8 de janeiro de 2016

Estudo sobre a AF localiza níveis de frataxina nas células não afetadas por intervenções

Relatório que mostra que os modificadores não aumentaram as quantidades de proteína madura, poderia afetar futuras investigações


A Pfizer publicou um estudo com implicações potencialmente importantes para os futuros alvos terapêuticos do tratamento da ataxia de Friedreich (AF). O estudo, intitulado "Perturbação de redes celulares proteostásicas identifica as vias que modulam o precursor e que intermediam, mas não níveis maduros de frataxina", foi conduzida através da Unidade de Investigação de Doenças Raras da Pfizer e publicado em  Scientific Reports da Natureza.

Através da sua Unidade de Investigação de Doenças Raras (RDRU), uma divisão do Centro de Desenvolvimento e Investigação Mundial da Pfizer, a empresa está a colaborar com académicos e empresas comerciais para desenvolver novos medicamentos e terapias. A AF é uma doença hereditária rara causada por defeitos no gene frataxina (FXN). A fisiopatologia da proteína frataxina resultante, que contribui para a progressão da doença, foi alvo deste estudo.

Os investigadores utilizaram técnicas de laboratório, tais como transferência Western e imunoprecipitação para linhas de células e células derivadas de pacientes com AF para compreender como a via da ubiquitina proteassomática (UPP), um mecanismo primário para a degradação de proteínas em células de mamíferos, afeta a produção de frataxina anómala.

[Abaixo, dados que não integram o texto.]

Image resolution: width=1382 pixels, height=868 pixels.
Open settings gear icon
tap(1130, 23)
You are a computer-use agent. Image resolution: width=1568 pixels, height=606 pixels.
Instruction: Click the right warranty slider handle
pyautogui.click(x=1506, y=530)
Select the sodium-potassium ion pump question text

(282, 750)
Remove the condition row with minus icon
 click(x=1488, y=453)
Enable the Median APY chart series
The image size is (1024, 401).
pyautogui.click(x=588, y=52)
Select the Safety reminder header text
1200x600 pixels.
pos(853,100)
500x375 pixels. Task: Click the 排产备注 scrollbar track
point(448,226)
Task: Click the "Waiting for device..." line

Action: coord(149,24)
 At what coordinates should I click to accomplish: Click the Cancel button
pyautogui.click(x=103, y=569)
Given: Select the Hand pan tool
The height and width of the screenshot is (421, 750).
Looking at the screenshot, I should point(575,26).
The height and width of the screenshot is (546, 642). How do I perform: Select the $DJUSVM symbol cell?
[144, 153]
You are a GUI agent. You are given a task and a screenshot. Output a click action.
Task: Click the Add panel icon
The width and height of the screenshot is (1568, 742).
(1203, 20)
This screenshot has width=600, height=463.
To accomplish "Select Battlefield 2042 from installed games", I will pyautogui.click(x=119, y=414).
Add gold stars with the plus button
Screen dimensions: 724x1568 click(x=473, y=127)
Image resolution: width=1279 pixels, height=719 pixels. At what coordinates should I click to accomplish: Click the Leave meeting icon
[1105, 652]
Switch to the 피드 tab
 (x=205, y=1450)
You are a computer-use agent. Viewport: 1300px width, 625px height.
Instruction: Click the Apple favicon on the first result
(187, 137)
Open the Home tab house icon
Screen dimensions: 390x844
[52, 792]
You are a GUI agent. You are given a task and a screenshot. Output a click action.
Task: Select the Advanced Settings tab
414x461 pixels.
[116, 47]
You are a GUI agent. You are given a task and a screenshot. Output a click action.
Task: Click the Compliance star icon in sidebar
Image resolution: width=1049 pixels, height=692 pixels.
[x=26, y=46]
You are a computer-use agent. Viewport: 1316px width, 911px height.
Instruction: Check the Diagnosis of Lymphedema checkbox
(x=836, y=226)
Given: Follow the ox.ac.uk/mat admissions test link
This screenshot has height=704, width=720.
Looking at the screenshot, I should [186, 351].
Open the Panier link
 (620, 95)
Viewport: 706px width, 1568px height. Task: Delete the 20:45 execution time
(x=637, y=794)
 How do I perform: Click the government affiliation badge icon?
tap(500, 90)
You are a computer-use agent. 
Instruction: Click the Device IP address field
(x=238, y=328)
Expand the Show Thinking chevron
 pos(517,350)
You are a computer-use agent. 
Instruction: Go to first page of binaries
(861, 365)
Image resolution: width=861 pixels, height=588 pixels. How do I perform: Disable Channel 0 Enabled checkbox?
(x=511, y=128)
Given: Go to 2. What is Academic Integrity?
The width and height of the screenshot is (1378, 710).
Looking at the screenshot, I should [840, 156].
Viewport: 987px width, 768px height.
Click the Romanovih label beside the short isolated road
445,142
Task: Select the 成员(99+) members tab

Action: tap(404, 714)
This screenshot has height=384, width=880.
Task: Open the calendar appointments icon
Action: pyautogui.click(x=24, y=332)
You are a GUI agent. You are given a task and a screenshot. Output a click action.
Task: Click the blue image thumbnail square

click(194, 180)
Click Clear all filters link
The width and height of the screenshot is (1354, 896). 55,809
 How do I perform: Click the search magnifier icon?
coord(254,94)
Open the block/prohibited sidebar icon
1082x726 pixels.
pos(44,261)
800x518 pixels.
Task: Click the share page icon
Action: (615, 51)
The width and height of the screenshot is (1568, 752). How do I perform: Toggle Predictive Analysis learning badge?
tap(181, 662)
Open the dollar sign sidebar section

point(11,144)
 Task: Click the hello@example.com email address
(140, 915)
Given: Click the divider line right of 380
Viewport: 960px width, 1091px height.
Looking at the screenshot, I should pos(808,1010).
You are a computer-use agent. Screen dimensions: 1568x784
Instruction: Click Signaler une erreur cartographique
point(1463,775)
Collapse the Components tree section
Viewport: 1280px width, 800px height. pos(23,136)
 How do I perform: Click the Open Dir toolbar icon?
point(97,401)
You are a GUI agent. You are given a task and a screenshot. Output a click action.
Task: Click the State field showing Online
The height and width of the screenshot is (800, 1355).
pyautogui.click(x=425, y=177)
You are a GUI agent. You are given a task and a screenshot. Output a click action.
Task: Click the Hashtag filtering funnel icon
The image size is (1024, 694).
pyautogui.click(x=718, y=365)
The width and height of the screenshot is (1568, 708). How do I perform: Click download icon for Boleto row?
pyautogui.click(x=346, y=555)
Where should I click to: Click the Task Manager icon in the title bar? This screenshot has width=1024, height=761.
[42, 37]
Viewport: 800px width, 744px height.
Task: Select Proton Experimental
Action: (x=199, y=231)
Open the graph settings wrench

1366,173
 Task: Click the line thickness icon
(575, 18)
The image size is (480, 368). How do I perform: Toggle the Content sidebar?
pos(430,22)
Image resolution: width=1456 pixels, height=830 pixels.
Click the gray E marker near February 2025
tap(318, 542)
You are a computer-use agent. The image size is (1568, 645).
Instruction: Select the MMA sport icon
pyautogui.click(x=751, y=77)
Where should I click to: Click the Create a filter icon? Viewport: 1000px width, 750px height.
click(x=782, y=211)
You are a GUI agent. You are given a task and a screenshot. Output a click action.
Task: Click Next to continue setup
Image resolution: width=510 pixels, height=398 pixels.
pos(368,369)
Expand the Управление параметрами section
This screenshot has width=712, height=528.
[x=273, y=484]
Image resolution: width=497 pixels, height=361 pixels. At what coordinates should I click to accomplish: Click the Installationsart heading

Os resultados mostraram que, apesar da UPP e outros moduladores de degradação de proteínas no interior das células ter efeitos variáveis ​​sobre o FXN, as vias não podem ser moduladas através de intervenções químicas para influenciar de forma significativa o nível de frataxina numa célula. Esta descoberta foi confirmada quando os dados mostraram que os modificadores químicos e genéticos não tinham um efeito variável nas células de doentes que continham quantidades mais baixas de FXN. Uma descoberta interessante foi que muitos dos modificadores utilizados alteraram a quantidade total de frataxina dentro das células, mas não os níveis completos de proteína madura. Esta é uma descoberta importante porque permite que os cientistas concentrem as investigações futuras não nos níveis exatos de frataxina dentro das células - estes resultados mostram este não é um fator contribuinte significativo - mas noutros fatores associados à doença.

"Os nossos dados indicam que processamento do FXN é um processo delicado que pode ser modulado por perturbações genéticas e químicas da proteostase. As mudanças no FXN total são impulsionadas por mudanças nas formas do precursor FXN (pFXN) e do intermediário FXN (iFNX) cujas funções e abundância nos tecidos não é clara. É importante notar que os kits de quantificação comerciais do FXN medem os níveis totais de FXN utilizando anticorpos que têm como alvo epitopos no FXN maduro (mFNX), que são compartilhados com o pFXN e o iFXN", escreveram os autores.

Quanto ao potencial dos novos alvos terapêuticos, os autores concluem, "No contexto da descoberta de medicamentos para a FRDA (ataxia de Friedreich), um aumento nos níveis totais do FXN induzidos pela pequena molécula de tratamento não implica necessariamente níveis elevados de mFXN. Enquanto que um corpo substancial de evidências mostra que o mFXN é funcional, não fica claro se o iFXN é simplesmente um processamento intermédio ou se compartilha funções com o mFXN".